Per il Gup di Como, si tratta di un "momento di necessario ristoro", per cui vanno archiviate le accuse di truffa e falso di alcuni dipendenti pubblici

di Marina Crisafi - La pausa caffè non è un reato, anzi è un momento di necessario ristoro, anche se effettuata al bar. Così il Gup di Como, Maria Luisa Lo Gatto, come riporta Il Giorno, ha assolto alcuni dipendenti dell'amministrazione locale dalle accuse di truffa e falso ai danni dell'ente pubblico perché il fatto non costituisce reato.

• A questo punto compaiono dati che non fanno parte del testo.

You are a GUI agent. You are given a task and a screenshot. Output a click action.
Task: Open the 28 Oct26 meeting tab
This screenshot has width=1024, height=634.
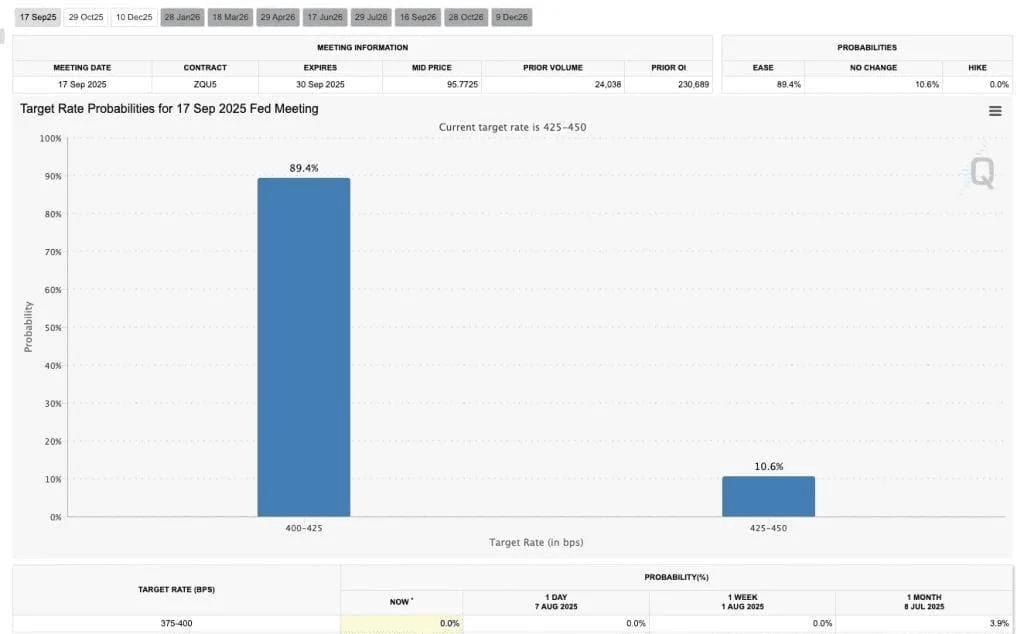tap(466, 17)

I lavoratori erano stati beccati a timbrare il cartellino di entrata e uscita per dirigersi al bar di fronte alla sede del comune per bere un caffè. La vicenda, a seguito di un servizio di un giornale locale, era finita in procura. Ma per il giudice lariano, il danno prodotto dai dipendenti quantificato in un'assenza di pochi minuti (e pari a circa 7 euro) era tale da configurare una inoffensività oggettiva della condotta. Il provvedimento ricorda, infatti, che la pausa caffè, a condizione che sia di breve durata, non solo non può essere ritenuta una condotta offensiva del "bene giuridico tutelato", ossia dell'efficienza della P.A., giacchè non integra una "interruzione del servizio - tale da - influire sul rendimento del dipendente" ma è "tollerata dai contratti di lavoro - nazionali - e dalla giurisprudenza" (cfr. Cass. n. 4509/2012) quale "momento di necessario ristoro - e di recupero - delle energie lavorative". E ciò sia se la pausa avviene presso o in prossimità del luogo di lavoro.